Data drawn from a collection:
=-=-=-=-=
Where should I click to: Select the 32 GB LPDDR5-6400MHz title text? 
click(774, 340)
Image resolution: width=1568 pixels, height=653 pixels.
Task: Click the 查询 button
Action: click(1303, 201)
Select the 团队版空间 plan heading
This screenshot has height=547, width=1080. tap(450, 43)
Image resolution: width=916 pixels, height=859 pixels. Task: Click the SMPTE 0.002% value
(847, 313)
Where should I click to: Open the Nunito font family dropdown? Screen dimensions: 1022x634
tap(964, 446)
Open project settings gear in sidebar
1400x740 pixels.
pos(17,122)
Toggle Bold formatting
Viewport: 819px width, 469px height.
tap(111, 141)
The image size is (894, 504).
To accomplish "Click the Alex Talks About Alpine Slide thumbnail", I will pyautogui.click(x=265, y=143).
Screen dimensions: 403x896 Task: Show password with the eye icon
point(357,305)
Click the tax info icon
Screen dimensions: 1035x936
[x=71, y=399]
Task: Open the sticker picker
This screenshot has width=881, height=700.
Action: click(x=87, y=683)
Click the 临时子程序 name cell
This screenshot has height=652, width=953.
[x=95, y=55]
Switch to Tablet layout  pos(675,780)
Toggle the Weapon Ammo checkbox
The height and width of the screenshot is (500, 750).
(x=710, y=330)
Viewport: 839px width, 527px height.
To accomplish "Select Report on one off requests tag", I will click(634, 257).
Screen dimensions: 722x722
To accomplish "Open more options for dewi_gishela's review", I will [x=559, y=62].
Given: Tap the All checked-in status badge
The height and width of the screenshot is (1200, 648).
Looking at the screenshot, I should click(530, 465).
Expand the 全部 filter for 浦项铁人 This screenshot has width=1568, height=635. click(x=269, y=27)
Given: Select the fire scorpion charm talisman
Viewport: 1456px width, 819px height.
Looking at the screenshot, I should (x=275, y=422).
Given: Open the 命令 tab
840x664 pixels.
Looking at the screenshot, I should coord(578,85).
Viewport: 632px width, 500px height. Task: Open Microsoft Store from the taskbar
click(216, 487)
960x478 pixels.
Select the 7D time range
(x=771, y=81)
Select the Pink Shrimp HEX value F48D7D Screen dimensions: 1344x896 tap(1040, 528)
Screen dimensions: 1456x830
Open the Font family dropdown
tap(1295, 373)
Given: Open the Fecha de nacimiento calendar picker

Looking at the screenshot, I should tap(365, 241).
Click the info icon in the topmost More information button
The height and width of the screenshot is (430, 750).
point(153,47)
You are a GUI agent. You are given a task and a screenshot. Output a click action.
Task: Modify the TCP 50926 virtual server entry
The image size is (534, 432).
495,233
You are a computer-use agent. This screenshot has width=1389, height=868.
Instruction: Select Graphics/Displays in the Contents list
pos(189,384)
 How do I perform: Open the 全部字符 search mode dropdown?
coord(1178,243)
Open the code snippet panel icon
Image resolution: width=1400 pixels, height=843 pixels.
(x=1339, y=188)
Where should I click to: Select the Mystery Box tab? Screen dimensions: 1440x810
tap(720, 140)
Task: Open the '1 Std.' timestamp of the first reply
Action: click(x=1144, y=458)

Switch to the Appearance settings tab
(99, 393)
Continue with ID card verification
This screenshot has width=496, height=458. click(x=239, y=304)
=-=-=-=-=
*WHAT YOU NEED TO DO*.
Rewrite the material above so that every instance of "Viewport" becomes "Window", and keep all other text unchanged.

*WRITTEN ANSWER*.
Where should I click to: Select the 32 GB LPDDR5-6400MHz title text? 
click(774, 340)
Image resolution: width=1568 pixels, height=653 pixels.
Task: Click the 查询 button
Action: click(1303, 201)
Select the 团队版空间 plan heading
This screenshot has height=547, width=1080. tap(450, 43)
Image resolution: width=916 pixels, height=859 pixels. Task: Click the SMPTE 0.002% value
(847, 313)
Where should I click to: Open the Nunito font family dropdown? Screen dimensions: 1022x634
tap(964, 446)
Open project settings gear in sidebar
1400x740 pixels.
pos(17,122)
Toggle Bold formatting
Window: 819px width, 469px height.
tap(111, 141)
The image size is (894, 504).
To accomplish "Click the Alex Talks About Alpine Slide thumbnail", I will pyautogui.click(x=265, y=143).
Screen dimensions: 403x896 Task: Show password with the eye icon
point(357,305)
Click the tax info icon
Screen dimensions: 1035x936
[x=71, y=399]
Task: Open the sticker picker
This screenshot has width=881, height=700.
Action: click(x=87, y=683)
Click the 临时子程序 name cell
This screenshot has height=652, width=953.
[x=95, y=55]
Switch to Tablet layout  pos(675,780)
Toggle the Weapon Ammo checkbox
The height and width of the screenshot is (500, 750).
(x=710, y=330)
Window: 839px width, 527px height.
To accomplish "Select Report on one off requests tag", I will click(634, 257).
Screen dimensions: 722x722
To accomplish "Open more options for dewi_gishela's review", I will [x=559, y=62].
Given: Tap the All checked-in status badge
The height and width of the screenshot is (1200, 648).
Looking at the screenshot, I should click(530, 465).
Expand the 全部 filter for 浦项铁人 This screenshot has width=1568, height=635. click(x=269, y=27)
Given: Select the fire scorpion charm talisman
Window: 1456px width, 819px height.
Looking at the screenshot, I should (x=275, y=422).
Given: Open the 命令 tab
840x664 pixels.
Looking at the screenshot, I should coord(578,85).
Window: 632px width, 500px height. Task: Open Microsoft Store from the taskbar
click(216, 487)
960x478 pixels.
Select the 7D time range
(x=771, y=81)
Select the Pink Shrimp HEX value F48D7D Screen dimensions: 1344x896 tap(1040, 528)
Screen dimensions: 1456x830
Open the Font family dropdown
tap(1295, 373)
Given: Open the Fecha de nacimiento calendar picker

Looking at the screenshot, I should tap(365, 241).
Click the info icon in the topmost More information button
The height and width of the screenshot is (430, 750).
point(153,47)
You are a GUI agent. You are given a task and a screenshot. Output a click action.
Task: Modify the TCP 50926 virtual server entry
The image size is (534, 432).
495,233
You are a computer-use agent. This screenshot has width=1389, height=868.
Instruction: Select Graphics/Displays in the Contents list
pos(189,384)
 How do I perform: Open the 全部字符 search mode dropdown?
coord(1178,243)
Open the code snippet panel icon
Image resolution: width=1400 pixels, height=843 pixels.
(x=1339, y=188)
Where should I click to: Select the Mystery Box tab? Screen dimensions: 1440x810
tap(720, 140)
Task: Open the '1 Std.' timestamp of the first reply
Action: click(x=1144, y=458)

Switch to the Appearance settings tab
(99, 393)
Continue with ID card verification
This screenshot has width=496, height=458. click(x=239, y=304)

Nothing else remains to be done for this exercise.